N.S.F. Initiative Emerges as 'Topic Number One' on State Agendas
In an unusual statewide broadcast earlier this year, Louisiana's public-television stations aired a program that featured segments on the role of part-time teachers in reforming mathematics and science instruction in the state and on its nationally recognized educators.
The telecast--and a similar, soon-to-be released public-service announcement--are part of a coordinated effort by the state's education department, its higher-education governing body, and legislative, community, and business leaders to redesign math and science curricula, change teacher certification procedures, and improve in-service education in those subjects.
Although the comprehensive strategy was developed to serve Louisiana's specific needs, the unprecedented cooperation that made it possible was due in large measure to a new National Science Foundation program called the Statewide Systemic Initiative.
"It is unique in the history of this state in untold numbers of ways,'' said Kerry Davidson, the deputy director of the state board of regents and the director of the Louisiana Systemic Initiative Program, "especially in terms of the various constituencies of this state being brought together for a common purpose.''
Under the terms of the widely acclaimed initiative, launched last summer, policymakers in 10 states have signed cooperative agreements with the N.S.F. that grant them wide latitude to craft long-range, localized reform strategies.
With the second round of cooperative agreements approved late last month by the National Science Board, observers suggested that the S.S.I. could signal a major change in the way the federal government supports reform in math and science teaching.
Such a change--from numerous small grants to individual investigators to large ones to state coalitions--may also be signaled by the recent agreement between the N.S.F. and the Education Department to pool their resources in support of reform, observers say.
"I think this is the model,'' said Janice Earle, the director of the S.S.I. program.
'Number One Topic'
The flexibility of the national program and its openness to a variety of reform strategies have generated intense interest.
The American Association for the Advancement of Science, for example, held a daylong session featuring the project's state coordinators during its recent annual meeting in Chicago.
"It's topic number one on the agenda in many, many states,'' said Lynn Glass, the president of the National Science Teachers Association, who, as a professor of science education at the University of Iowa, helped write two unsuccessful applications for the program.
Even though Iowa did not win a grant, Mr. Glass said, the cooperation the application process engendered among the various education, policymaking, and business entities in the state made the program "one of the best things that has happened [in math and science reform].''
The initiative also is serving as a national laboratory for experimenting with various reform strategies, participants said.
South Dakota, for example, is working to integrate the teaching of math and science from kindergarten to the college level to better address the particular needs of schools in the largely rural state.
"We have many schools where teachers are required to be self-sufficient,'' noted Katherine Pedersen, the director of the state program. "And there is a realization that preparing teachers to do either [just] science or mathematics is not appropriate to South Dakota's classrooms.''
And from that premise, she noted, flows many other aspects of the state's plans, including research into applying technology to teaching and the development of new methods of assessment.
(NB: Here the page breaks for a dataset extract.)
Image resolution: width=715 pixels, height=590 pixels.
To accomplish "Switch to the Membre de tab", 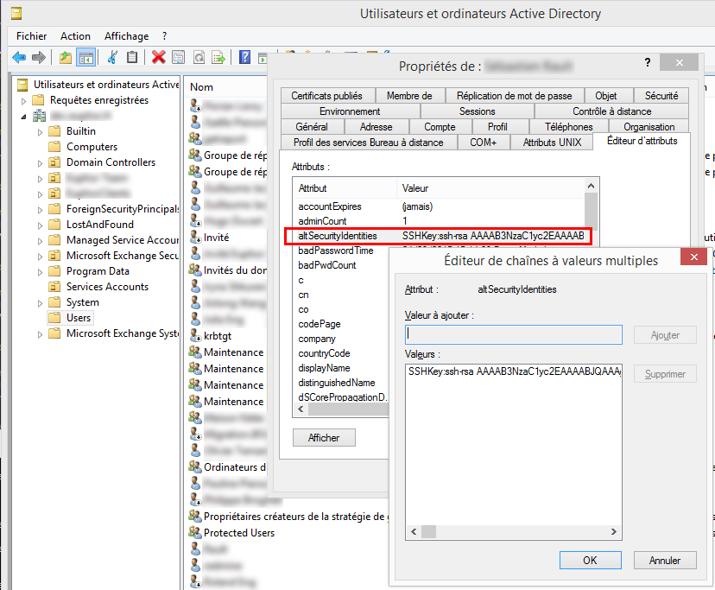I will (x=409, y=96).
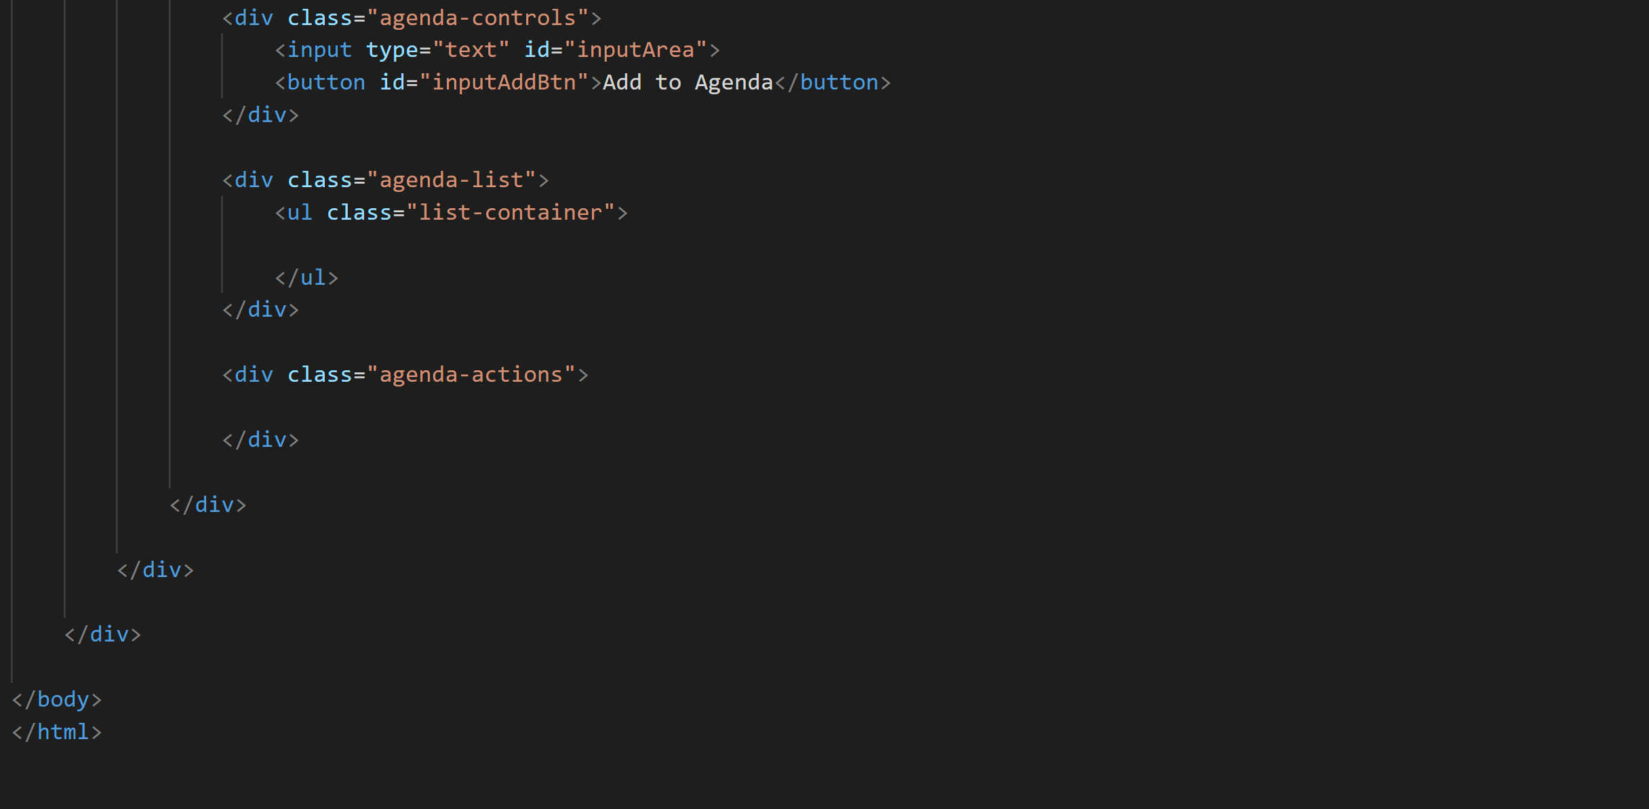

"Once you make the decision for integrated mathematics and science, then you just are not talking about measuring the student's progress with 'bubble sheets,' '' she said.
Ohio, meanwhile, has chosen to focus on improving science education at the middle-school level, using its N.S.F. funding in conjunction with a grant from a Carnegie Corporation middle-schools project, to make science teaching more responsive to female and minority students, said Jane Butler Kahle, the principle investigator for the Ohio systemic initiative. The effort includes developing new curricula and instructional methods.
The state chose to focus its math- and science-reform efforts on the middle school for several reasons, including the fact that "it's the key point in the pipeline'' when many students, particularly those in the program's target populations, lose interest in science, she said.
"And if you look at curriculum materials in this country, they are not particularly encouraging at any level, but they're worst at the middle-school level,'' she added.
In Florida, meanwhile, the N.S.F. funding will help revitalize an existing effort to reform K-6 science teaching, said Pamela Engler, who is coordinating the program for the Florida Department of Education.
"What we're promoting is the use of Florida's environment as a living laboratory, a laboratory in which science is applied to solve the problems,'' she said. The S.S.I. funding will help the state develop model programs and to make changes across the board to help implement the program.
The roots of the S.S.I. can be traced to the late 1980's, when the N.S.F. developed a five-part strategic plan to guide a "national mobilization'' of scientists, educational researchers, and practitioners to speed the reform of math and science teaching, according to David Florio, a former N.S.F. staffer who helped draft the plan.
The philosophy underlying the approach is to spark coordinated and sustained reform, often bringing together constituencies that might otherwise never have worked together.
It stands in contrast to the more conventional N.S.F. system of funding smaller, individual grants to large numbers of independent researchers.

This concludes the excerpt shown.